La semana pasada se volvieron virales unos videos del reconocido actor Tom Cruise contando chistes y haciendo magia; misión nada imposible o que no hubiéramos visto antes con protagonista distinto. Lo particular esta vez pasa porque los videos fueron producidos con inteligencia artificial y una complicada programación que combinó el rostro de Cruise con el cráneo y cuerpo de un actor con similares características. La técnica, llamada Deepfake, no es nueva ni tampoco es la primera vez que la “sufre” Cruise, a quien igualmente vimos lanzarse a la presidencia de los Estados Unidos el año pasado. Tan solo para citar algunos ejemplos, Barack Obama, Donald Trump, y actrices como Daisy Ridley y Gal Gadot han sido también protagonistas forzadas de videos de este tipo.

Como se comentaba, el fenómeno no es nuevo. En el cine hemos visto desde hace mucho rato manipulaciones ópticas y digitales que nos han permitido viajar a otros universos, rejuvenecer o revivir actores. En la radio son muy comunes los programas que incluyen imitadores de voces de personalidades de todo tipo, y hasta una aplicación/red social como TikTok permite grabar videos sobre la voz de alguien más. En todos los casos el tipo de ventana y el formato del contenido han dejado clara la intención de entretenimiento, sátira o intranscendente burla; lo que puede que moleste a algunos egos pero poco daño hace si se mantiene en su contexto. Lo realmente complicado pasa cuando esa imitación pretende reemplazar la realidad para imponer la suya propia, producto esto de la sofisticación de la calidad de la imitación en conjunto con la credibilidad ingenua de la mayoría de la población que, como bien lo recordó en entrevista reciente Martin Baron, director saliente del Washington Post, “…no quiere ser informada, sino, más bien, reafirmada en sus puntos de vista”.

• [CONSIGNA DE TRABAJO]: ¿Puedes extraer completo el texto sobre los videos deepfake, sin alterar una sola palabra? El listado no interviene en esto.

(Entradas guardadas)
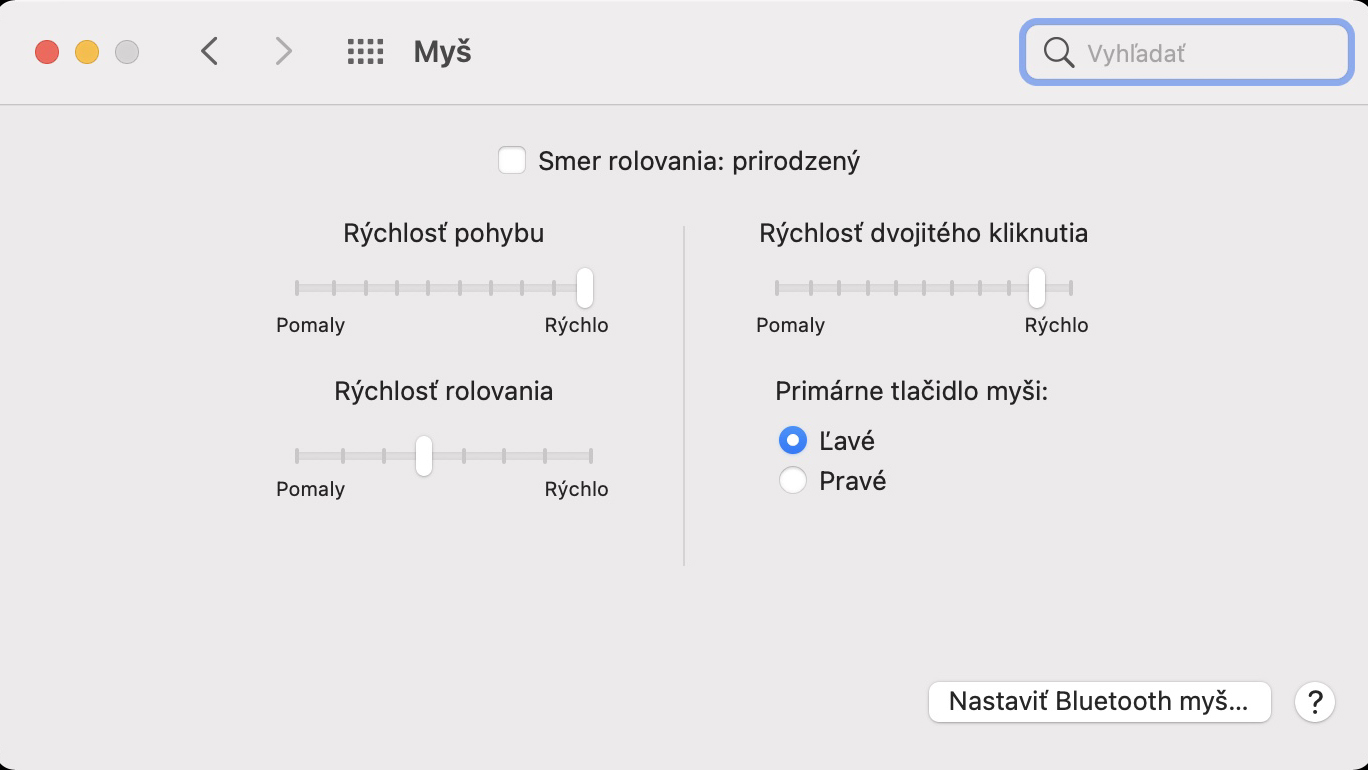Open help with the question mark button
This screenshot has height=770, width=1368.
coord(1315,702)
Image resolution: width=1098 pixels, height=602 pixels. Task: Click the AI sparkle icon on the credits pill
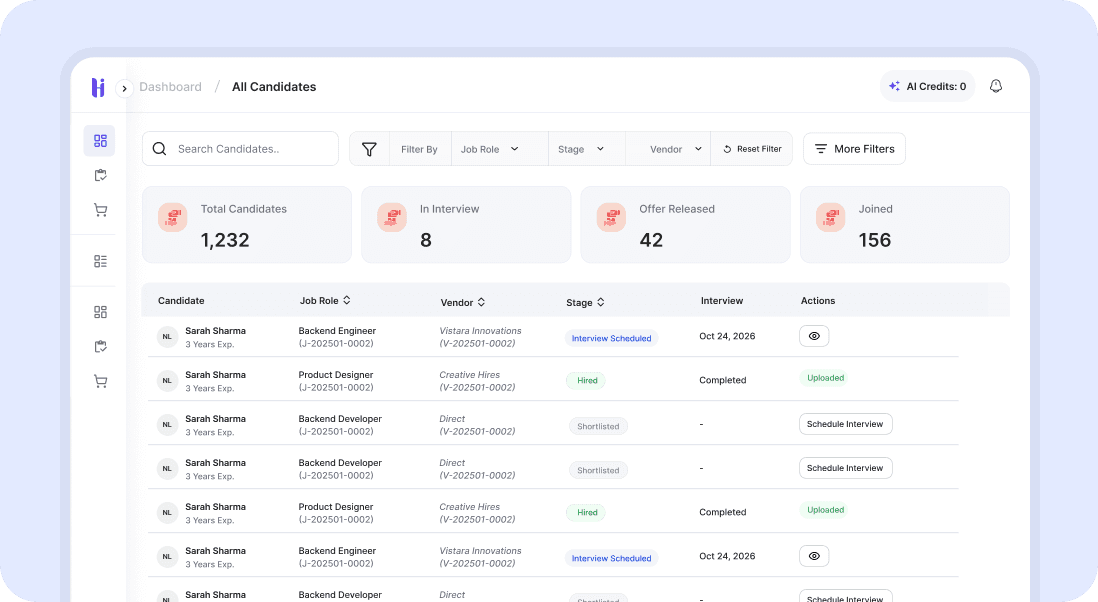[895, 86]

• [RESPUESTA DEL EJERCICIO]:
La semana pasada se volvieron virales unos videos del reconocido actor Tom Cruise contando chistes y haciendo magia; misión nada imposible o que no hubiéramos visto antes con protagonista distinto. Lo particular esta vez pasa porque los videos fueron producidos con inteligencia artificial y una complicada programación que combinó el rostro de Cruise con el cráneo y cuerpo de un actor con similares características. La técnica, llamada Deepfake, no es nueva ni tampoco es la primera vez que la “sufre” Cruise, a quien igualmente vimos lanzarse a la presidencia de los Estados Unidos el año pasado. Tan solo para citar algunos ejemplos, Barack Obama, Donald Trump, y actrices como Daisy Ridley y Gal Gadot han sido también protagonistas forzadas de videos de este tipo.

Como se comentaba, el fenómeno no es nuevo. En el cine hemos visto desde hace mucho rato manipulaciones ópticas y digitales que nos han permitido viajar a otros universos, rejuvenecer o revivir actores. En la radio son muy comunes los programas que incluyen imitadores de voces de personalidades de todo tipo, y hasta una aplicación/red social como TikTok permite grabar videos sobre la voz de alguien más. En todos los casos el tipo de ventana y el formato del contenido han dejado clara la intención de entretenimiento, sátira o intranscendente burla; lo que puede que moleste a algunos egos pero poco daño hace si se mantiene en su contexto. Lo realmente complicado pasa cuando esa imitación pretende reemplazar la realidad para imponer la suya propia, producto esto de la sofisticación de la calidad de la imitación en conjunto con la credibilidad ingenua de la mayoría de la población que, como bien lo recordó en entrevista reciente Martin Baron, director saliente del Washington Post, “…no quiere ser informada, sino, más bien, reafirmada en sus puntos de vista”.